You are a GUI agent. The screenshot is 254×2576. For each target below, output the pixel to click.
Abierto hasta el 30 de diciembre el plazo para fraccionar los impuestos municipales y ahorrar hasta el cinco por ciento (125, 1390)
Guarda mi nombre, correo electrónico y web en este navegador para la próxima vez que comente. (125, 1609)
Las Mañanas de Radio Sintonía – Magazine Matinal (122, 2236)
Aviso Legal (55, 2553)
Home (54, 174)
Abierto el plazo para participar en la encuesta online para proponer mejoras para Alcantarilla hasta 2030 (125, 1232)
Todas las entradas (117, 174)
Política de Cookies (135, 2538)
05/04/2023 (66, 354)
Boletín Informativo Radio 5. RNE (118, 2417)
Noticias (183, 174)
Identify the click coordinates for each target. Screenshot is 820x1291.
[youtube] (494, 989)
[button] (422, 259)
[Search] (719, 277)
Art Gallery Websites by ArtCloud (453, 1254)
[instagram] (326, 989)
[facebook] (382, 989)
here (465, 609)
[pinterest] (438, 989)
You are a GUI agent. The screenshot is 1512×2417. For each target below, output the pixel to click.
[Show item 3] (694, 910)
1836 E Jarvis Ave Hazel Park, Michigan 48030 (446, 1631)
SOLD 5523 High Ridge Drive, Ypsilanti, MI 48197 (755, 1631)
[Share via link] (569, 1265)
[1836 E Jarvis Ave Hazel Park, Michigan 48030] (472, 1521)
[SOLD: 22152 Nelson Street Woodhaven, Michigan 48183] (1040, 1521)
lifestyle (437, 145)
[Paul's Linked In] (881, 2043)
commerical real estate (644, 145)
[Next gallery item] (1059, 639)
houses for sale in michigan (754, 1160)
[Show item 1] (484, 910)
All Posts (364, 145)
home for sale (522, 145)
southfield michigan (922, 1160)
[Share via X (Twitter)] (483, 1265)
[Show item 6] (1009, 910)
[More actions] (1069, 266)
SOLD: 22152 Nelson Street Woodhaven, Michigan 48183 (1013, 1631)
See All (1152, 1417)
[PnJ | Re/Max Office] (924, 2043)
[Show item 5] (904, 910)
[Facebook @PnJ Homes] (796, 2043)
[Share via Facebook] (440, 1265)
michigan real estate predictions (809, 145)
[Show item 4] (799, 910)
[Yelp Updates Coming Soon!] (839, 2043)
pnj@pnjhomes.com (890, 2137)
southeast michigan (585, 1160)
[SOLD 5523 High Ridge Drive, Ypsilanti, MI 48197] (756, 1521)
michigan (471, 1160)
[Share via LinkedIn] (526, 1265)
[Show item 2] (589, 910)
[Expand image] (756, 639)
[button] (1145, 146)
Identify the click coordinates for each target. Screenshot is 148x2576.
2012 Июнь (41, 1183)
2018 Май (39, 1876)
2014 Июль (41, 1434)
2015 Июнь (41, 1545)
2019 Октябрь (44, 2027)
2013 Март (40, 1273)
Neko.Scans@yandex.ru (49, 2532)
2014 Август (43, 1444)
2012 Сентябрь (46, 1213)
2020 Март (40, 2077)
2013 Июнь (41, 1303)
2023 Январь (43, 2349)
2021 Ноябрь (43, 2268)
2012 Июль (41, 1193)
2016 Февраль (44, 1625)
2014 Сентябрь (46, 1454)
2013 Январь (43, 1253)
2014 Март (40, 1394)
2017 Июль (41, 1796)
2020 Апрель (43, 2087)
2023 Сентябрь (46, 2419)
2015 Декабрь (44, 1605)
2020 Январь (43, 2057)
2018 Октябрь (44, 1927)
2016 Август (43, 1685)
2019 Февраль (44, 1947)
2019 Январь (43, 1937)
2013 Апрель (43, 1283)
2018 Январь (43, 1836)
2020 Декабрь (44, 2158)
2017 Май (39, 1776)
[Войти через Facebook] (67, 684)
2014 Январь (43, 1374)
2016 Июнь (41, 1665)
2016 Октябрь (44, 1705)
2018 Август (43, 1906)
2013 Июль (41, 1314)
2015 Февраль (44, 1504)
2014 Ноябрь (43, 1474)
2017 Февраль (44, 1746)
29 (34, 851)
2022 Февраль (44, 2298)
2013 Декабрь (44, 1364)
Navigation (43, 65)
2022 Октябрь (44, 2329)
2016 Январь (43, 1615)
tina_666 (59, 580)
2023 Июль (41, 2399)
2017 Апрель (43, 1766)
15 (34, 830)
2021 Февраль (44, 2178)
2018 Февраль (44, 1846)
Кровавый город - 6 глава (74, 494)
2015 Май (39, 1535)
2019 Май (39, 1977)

# TASK TO COMPLETE:
A full, exact copy of the entries is required. Return it.

# COMPLETED TASK:
You are a GUI agent. The screenshot is 254×2576. For each target below, output the pixel to click.
Abierto hasta el 30 de diciembre el plazo para fraccionar los impuestos municipales y ahorrar hasta el cinco por ciento (125, 1390)
Guarda mi nombre, correo electrónico y web en este navegador para la próxima vez que comente. (125, 1609)
Las Mañanas de Radio Sintonía – Magazine Matinal (122, 2236)
Aviso Legal (55, 2553)
Home (54, 174)
Abierto el plazo para participar en la encuesta online para proponer mejoras para Alcantarilla hasta 2030 (125, 1232)
Todas las entradas (117, 174)
Política de Cookies (135, 2538)
05/04/2023 (66, 354)
Boletín Informativo Radio 5. RNE (118, 2417)
Noticias (183, 174)
Identify the click coordinates for each target. Screenshot is 820x1291.
[youtube] (494, 989)
[button] (422, 259)
[Search] (719, 277)
Art Gallery Websites by ArtCloud (453, 1254)
[instagram] (326, 989)
[facebook] (382, 989)
here (465, 609)
[pinterest] (438, 989)
You are a GUI agent. The screenshot is 1512×2417. For each target below, output the pixel to click.
[Show item 3] (694, 910)
1836 E Jarvis Ave Hazel Park, Michigan 48030 (446, 1631)
SOLD 5523 High Ridge Drive, Ypsilanti, MI 48197 (755, 1631)
[Share via link] (569, 1265)
[1836 E Jarvis Ave Hazel Park, Michigan 48030] (472, 1521)
[SOLD: 22152 Nelson Street Woodhaven, Michigan 48183] (1040, 1521)
lifestyle (437, 145)
[Paul's Linked In] (881, 2043)
commerical real estate (644, 145)
[Next gallery item] (1059, 639)
houses for sale in michigan (754, 1160)
[Show item 1] (484, 910)
All Posts (364, 145)
home for sale (522, 145)
southfield michigan (922, 1160)
[Share via X (Twitter)] (483, 1265)
[Show item 6] (1009, 910)
[More actions] (1069, 266)
SOLD: 22152 Nelson Street Woodhaven, Michigan 48183 (1013, 1631)
See All (1152, 1417)
[PnJ | Re/Max Office] (924, 2043)
[Show item 5] (904, 910)
[Facebook @PnJ Homes] (796, 2043)
[Share via Facebook] (440, 1265)
michigan real estate predictions (809, 145)
[Show item 4] (799, 910)
[Yelp Updates Coming Soon!] (839, 2043)
pnj@pnjhomes.com (890, 2137)
southeast michigan (585, 1160)
[SOLD 5523 High Ridge Drive, Ypsilanti, MI 48197] (756, 1521)
michigan (471, 1160)
[Share via LinkedIn] (526, 1265)
[Show item 2] (589, 910)
[Expand image] (756, 639)
[button] (1145, 146)
Identify the click coordinates for each target. Screenshot is 148x2576.
2012 Июнь (41, 1183)
2018 Май (39, 1876)
2014 Июль (41, 1434)
2015 Июнь (41, 1545)
2019 Октябрь (44, 2027)
2013 Март (40, 1273)
Neko.Scans@yandex.ru (49, 2532)
2014 Август (43, 1444)
2012 Сентябрь (46, 1213)
2020 Март (40, 2077)
2013 Июнь (41, 1303)
2023 Январь (43, 2349)
2021 Ноябрь (43, 2268)
2012 Июль (41, 1193)
2016 Февраль (44, 1625)
2014 Сентябрь (46, 1454)
2013 Январь (43, 1253)
2014 Март (40, 1394)
2017 Июль (41, 1796)
2020 Апрель (43, 2087)
2023 Сентябрь (46, 2419)
2015 Декабрь (44, 1605)
2020 Январь (43, 2057)
2018 Октябрь (44, 1927)
2016 Август (43, 1685)
2019 Февраль (44, 1947)
2019 Январь (43, 1937)
2013 Апрель (43, 1283)
2018 Январь (43, 1836)
2020 Декабрь (44, 2158)
2017 Май (39, 1776)
[Войти через Facebook] (67, 684)
2014 Январь (43, 1374)
2016 Июнь (41, 1665)
2016 Октябрь (44, 1705)
2018 Август (43, 1906)
2013 Июль (41, 1314)
2015 Февраль (44, 1504)
2014 Ноябрь (43, 1474)
2017 Февраль (44, 1746)
29 (34, 851)
2022 Февраль (44, 2298)
2013 Декабрь (44, 1364)
Navigation (43, 65)
2022 Октябрь (44, 2329)
2016 Январь (43, 1615)
tina_666 (59, 580)
2023 Июль (41, 2399)
2017 Апрель (43, 1766)
15 (34, 830)
2021 Февраль (44, 2178)
2018 Февраль (44, 1846)
Кровавый город - 6 глава (74, 494)
2015 Май (39, 1535)
2019 Май (39, 1977)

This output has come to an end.